According to Backend Benchmarking, which is aiming to bring transparency to the investment management industry, Schwab Intelligent Portfolio ended the third quarter with close to $20 billion in assets, placing it in second place in terms of robo-advisors. Still, its assets pale in comparison to those of Vanguard's Vanguard Personal Advisor Services, which Backend Benchmarking said stood at $83 billion at the end of the third quarter. Betterment has more than $10 billion in assets.
Schwab Intelligent Portfolio is also an outperformer when it comes to its fixed-income portfolio. Year to date, it has a return of 6.01%. E*TRADE is in second place with fixed-income returns of 4.62%, while Fidelity Investments' Fidelity Go is in third place with year-to-date returns of 4.59%.
According to Backend Benchmarking, when it comes to analyzing robo-advisors, performance and risk go hand in hand. After all, if investors don't understand the risks associated with their investment, they could be in for a big shock if the portfolio becomes volatile. The firm found that the Schwab model portfolio was the least risky based on its standard deviation and its Sharpe ratio. Still, the firm said that it is reserving judgment on the portfolio's risk to see how it performs when the market is in a downturn. After all, Backend Benchmarking said that the Schwab's portfolio is "heavily invested in historically riskier assets" such as international and high-yield bond funds.

= Short task =
Transcribe the passage of the robo-advisor text between "Schwab Intelligent Portfolio is" and "returns of 4.59%.", inclusive.

= Data block =
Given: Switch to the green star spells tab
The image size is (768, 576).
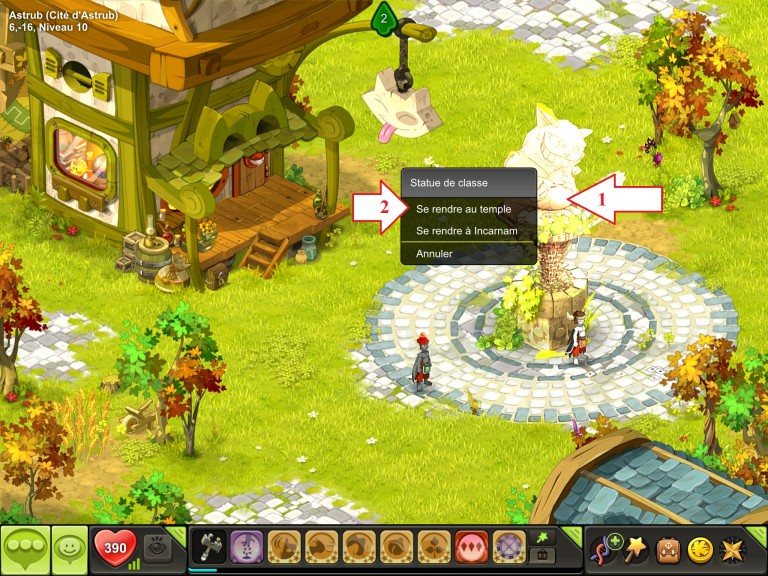Looking at the screenshot, I should click(542, 537).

= Answer to this task =
Schwab Intelligent Portfolio is also an outperformer when it comes to its fixed-income portfolio. Year to date, it has a return of 6.01%. E*TRADE is in second place with fixed-income returns of 4.62%, while Fidelity Investments' Fidelity Go is in third place with year-to-date returns of 4.59%.